- TEXT SEGMENT -
Best practices from the International Network for Advanced AI Measurement, Evaluation and Science.
Abstract
The panel explored how the International Network for Advanced AI Measurement, Evaluation and Science (the “Network”) can help its member organisations share best practices, overcome evaluation challenges, and coordinate government‑industry collaboration worldwide. Each panelist gave a brief overview of their national AI evaluation programme, highlighted common technical and policy obstacles (rapid model evolution, benchmark degradation, agentic AI, resource constraints), and described concrete steps the Network is taking—joint testing exercises, open‑source tooling, shared reporting standards, and trusted information exchange. The audience asked about emerging agentic evaluations, budgeting disparities, and geopolitical pressures on AI safety, prompting additional insights on future priorities such as societal‑impact assessments and pre‑deployment audits.

- THE TASK -
Copy out the panel summary above word for word, from its title line to the end.

- MATERIAL -
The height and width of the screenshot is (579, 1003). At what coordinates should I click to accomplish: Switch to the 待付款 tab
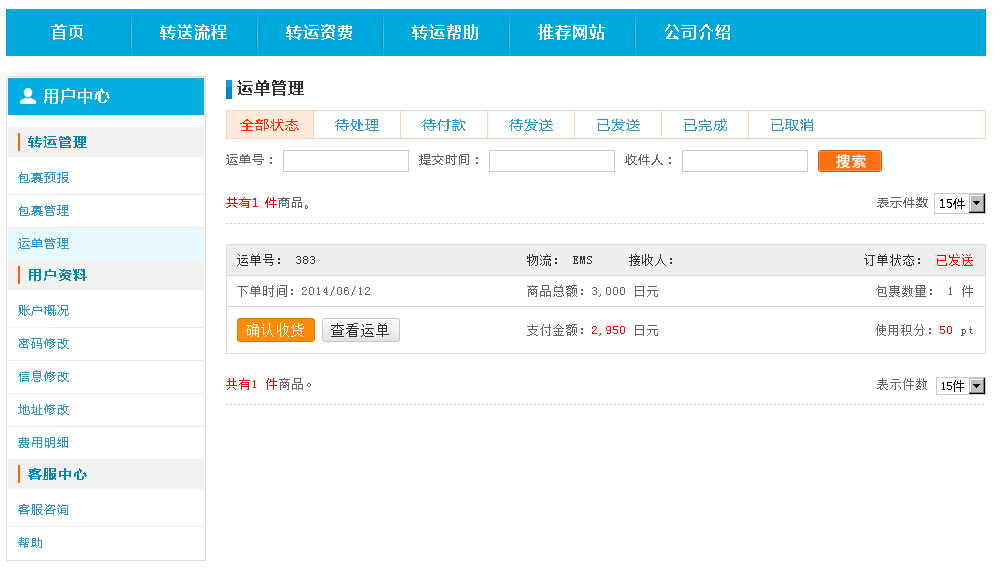[444, 124]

- THE RESPONSE -
Best practices from the International Network for Advanced AI Measurement, Evaluation and Science.
Abstract
The panel explored how the International Network for Advanced AI Measurement, Evaluation and Science (the “Network”) can help its member organisations share best practices, overcome evaluation challenges, and coordinate government‑industry collaboration worldwide. Each panelist gave a brief overview of their national AI evaluation programme, highlighted common technical and policy obstacles (rapid model evolution, benchmark degradation, agentic AI, resource constraints), and described concrete steps the Network is taking—joint testing exercises, open‑source tooling, shared reporting standards, and trusted information exchange. The audience asked about emerging agentic evaluations, budgeting disparities, and geopolitical pressures on AI safety, prompting additional insights on future priorities such as societal‑impact assessments and pre‑deployment audits.